#### Collected data
------------------------------------

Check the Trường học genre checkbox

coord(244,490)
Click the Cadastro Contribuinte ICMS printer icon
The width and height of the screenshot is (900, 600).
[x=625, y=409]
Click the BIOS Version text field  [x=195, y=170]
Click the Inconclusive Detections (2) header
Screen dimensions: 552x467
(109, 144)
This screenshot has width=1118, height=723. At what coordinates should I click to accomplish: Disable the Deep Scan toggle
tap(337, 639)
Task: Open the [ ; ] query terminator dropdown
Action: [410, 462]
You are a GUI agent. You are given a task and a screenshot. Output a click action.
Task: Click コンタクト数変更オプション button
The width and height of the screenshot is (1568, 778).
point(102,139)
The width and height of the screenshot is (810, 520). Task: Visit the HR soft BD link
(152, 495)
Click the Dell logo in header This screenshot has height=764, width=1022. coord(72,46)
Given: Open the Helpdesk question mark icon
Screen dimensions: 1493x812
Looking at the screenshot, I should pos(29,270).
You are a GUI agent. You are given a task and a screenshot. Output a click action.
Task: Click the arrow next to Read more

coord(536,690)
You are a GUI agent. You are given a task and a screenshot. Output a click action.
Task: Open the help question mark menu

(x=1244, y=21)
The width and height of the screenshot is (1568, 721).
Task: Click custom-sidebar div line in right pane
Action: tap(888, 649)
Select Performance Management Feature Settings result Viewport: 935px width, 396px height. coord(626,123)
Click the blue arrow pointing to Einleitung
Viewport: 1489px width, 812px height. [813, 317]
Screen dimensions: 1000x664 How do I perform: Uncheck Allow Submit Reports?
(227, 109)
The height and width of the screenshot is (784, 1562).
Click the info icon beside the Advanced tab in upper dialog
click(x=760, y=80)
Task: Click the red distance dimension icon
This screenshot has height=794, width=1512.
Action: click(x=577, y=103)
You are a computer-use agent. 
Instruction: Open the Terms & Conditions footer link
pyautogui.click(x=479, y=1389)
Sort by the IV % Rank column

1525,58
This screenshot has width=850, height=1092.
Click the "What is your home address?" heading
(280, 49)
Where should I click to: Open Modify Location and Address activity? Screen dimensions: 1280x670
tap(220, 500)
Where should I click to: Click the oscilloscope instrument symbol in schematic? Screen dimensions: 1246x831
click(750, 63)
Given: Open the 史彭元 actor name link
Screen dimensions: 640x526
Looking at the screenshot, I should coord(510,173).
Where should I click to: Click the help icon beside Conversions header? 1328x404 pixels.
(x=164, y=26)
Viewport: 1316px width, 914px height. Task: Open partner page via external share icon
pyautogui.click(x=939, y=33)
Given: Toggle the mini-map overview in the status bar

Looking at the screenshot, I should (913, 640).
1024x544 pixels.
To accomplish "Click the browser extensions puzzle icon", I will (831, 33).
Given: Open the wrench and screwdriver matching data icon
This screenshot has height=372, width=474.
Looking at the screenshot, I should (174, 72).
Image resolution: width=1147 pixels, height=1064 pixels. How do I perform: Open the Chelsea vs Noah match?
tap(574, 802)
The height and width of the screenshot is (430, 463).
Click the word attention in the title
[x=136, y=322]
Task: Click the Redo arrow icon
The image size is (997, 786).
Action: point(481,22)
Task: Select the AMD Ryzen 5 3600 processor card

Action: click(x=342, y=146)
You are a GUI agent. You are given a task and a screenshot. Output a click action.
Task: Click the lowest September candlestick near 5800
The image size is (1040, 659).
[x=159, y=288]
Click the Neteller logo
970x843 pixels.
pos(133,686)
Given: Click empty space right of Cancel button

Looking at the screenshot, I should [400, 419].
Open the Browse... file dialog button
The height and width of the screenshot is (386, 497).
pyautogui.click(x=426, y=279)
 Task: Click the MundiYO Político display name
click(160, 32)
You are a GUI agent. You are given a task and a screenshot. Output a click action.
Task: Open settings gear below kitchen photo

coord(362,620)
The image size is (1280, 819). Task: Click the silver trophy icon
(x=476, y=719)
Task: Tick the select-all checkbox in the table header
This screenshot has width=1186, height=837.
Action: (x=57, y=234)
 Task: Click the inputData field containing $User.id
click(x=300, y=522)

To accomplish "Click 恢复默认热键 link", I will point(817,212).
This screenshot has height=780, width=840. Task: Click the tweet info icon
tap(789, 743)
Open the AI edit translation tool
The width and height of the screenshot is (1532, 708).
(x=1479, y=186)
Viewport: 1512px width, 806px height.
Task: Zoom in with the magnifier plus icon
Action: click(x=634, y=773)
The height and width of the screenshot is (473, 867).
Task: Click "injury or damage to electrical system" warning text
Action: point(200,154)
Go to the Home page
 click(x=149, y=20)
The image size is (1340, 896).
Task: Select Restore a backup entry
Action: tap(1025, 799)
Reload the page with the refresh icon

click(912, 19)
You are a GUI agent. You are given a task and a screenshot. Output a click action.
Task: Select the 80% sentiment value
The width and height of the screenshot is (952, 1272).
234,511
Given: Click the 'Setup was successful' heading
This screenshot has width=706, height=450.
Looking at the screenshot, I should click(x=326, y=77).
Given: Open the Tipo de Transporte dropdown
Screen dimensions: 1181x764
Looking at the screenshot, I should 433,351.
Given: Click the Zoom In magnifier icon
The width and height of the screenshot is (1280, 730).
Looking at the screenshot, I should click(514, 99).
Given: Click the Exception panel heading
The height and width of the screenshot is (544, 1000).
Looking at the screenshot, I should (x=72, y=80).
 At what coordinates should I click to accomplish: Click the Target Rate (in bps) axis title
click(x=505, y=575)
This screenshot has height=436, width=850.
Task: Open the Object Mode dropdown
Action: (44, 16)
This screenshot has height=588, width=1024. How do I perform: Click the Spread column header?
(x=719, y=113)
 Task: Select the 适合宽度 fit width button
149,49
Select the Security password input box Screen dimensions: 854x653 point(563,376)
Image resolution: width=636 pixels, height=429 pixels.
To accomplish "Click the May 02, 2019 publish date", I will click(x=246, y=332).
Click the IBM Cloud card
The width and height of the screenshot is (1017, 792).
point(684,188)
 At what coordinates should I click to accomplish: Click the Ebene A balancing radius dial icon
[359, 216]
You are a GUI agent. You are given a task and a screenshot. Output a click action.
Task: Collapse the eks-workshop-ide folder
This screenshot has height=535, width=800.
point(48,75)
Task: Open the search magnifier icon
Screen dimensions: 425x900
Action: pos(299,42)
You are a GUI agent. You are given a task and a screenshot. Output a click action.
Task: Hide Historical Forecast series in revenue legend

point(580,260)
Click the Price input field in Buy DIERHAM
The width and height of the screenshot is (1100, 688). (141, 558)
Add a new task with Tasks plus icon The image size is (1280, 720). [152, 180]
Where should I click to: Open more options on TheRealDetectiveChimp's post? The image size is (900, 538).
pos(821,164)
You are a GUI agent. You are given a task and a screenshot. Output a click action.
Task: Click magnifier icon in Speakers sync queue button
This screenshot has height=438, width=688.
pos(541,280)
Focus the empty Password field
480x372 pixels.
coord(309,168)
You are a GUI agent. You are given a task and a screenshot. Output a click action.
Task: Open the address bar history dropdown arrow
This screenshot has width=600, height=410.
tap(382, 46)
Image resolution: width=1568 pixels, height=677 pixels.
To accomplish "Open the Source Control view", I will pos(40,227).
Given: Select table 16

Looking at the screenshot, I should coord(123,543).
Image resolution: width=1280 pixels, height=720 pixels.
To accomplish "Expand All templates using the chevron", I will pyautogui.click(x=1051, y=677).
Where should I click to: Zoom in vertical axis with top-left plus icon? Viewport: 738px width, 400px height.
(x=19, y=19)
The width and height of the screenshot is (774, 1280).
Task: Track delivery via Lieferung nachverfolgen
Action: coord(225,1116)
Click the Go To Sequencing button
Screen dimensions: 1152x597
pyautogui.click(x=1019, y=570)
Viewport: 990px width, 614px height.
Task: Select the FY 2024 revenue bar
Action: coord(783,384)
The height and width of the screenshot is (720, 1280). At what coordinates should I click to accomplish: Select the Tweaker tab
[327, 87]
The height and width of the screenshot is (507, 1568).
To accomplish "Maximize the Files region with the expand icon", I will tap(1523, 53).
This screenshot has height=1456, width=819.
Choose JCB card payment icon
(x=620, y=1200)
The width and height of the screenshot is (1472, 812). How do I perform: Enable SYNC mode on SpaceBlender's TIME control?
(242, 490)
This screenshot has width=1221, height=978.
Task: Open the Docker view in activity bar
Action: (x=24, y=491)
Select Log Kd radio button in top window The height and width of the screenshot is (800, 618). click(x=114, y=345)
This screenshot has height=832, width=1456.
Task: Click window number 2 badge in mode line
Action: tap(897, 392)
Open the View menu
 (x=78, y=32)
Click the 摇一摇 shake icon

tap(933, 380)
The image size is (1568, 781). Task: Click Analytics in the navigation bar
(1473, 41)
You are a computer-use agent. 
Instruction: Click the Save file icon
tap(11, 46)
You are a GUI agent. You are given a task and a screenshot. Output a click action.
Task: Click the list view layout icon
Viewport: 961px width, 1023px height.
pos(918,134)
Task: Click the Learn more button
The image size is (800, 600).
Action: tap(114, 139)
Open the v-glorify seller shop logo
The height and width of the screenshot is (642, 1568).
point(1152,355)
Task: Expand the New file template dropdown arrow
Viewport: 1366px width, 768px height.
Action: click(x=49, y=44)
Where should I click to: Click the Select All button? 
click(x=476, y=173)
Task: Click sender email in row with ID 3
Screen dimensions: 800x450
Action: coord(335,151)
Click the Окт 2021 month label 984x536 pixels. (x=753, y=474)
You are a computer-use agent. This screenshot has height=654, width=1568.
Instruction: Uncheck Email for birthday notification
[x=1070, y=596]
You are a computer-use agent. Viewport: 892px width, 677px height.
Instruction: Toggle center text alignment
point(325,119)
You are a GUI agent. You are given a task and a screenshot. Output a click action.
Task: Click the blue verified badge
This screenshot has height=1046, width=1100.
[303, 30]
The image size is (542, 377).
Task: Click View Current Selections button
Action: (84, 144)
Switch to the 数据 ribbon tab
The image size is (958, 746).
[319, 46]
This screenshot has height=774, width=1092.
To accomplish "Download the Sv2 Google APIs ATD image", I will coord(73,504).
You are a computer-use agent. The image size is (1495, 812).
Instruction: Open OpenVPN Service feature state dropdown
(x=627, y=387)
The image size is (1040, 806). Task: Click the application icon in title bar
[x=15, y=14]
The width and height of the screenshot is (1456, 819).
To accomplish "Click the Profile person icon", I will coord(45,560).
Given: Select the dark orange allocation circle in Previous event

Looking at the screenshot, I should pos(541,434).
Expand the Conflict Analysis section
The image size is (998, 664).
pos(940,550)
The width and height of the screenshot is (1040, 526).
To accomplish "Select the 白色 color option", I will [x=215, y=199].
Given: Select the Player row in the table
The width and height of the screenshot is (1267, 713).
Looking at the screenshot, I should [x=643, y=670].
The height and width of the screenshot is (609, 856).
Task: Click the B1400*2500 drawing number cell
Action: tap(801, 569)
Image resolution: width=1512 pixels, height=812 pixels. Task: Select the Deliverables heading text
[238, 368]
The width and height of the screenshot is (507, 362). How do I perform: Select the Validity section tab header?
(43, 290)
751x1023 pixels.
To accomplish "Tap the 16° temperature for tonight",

------------------------------------

Starting at the line above that contains "This screenshot has height=535, width=800.", write out each line exactly until the line that contains "Image resolution: width=1280" has been written, and stop there.

This screenshot has height=535, width=800.
point(48,75)
Task: Open the search magnifier icon
Screen dimensions: 425x900
Action: pos(299,42)
You are a GUI agent. You are given a task and a screenshot. Output a click action.
Task: Hide Historical Forecast series in revenue legend

point(580,260)
Click the Price input field in Buy DIERHAM
The width and height of the screenshot is (1100, 688). (141, 558)
Add a new task with Tasks plus icon The image size is (1280, 720). [152, 180]
Where should I click to: Open more options on TheRealDetectiveChimp's post? The image size is (900, 538).
pos(821,164)
You are a GUI agent. You are given a task and a screenshot. Output a click action.
Task: Click magnifier icon in Speakers sync queue button
This screenshot has height=438, width=688.
pos(541,280)
Focus the empty Password field
480x372 pixels.
coord(309,168)
You are a GUI agent. You are given a task and a screenshot. Output a click action.
Task: Open the address bar history dropdown arrow
This screenshot has width=600, height=410.
tap(382, 46)
Image resolution: width=1568 pixels, height=677 pixels.
To accomplish "Open the Source Control view", I will pos(40,227).
Given: Select table 16

Looking at the screenshot, I should coord(123,543).
Image resolution: width=1280 pixels, height=720 pixels.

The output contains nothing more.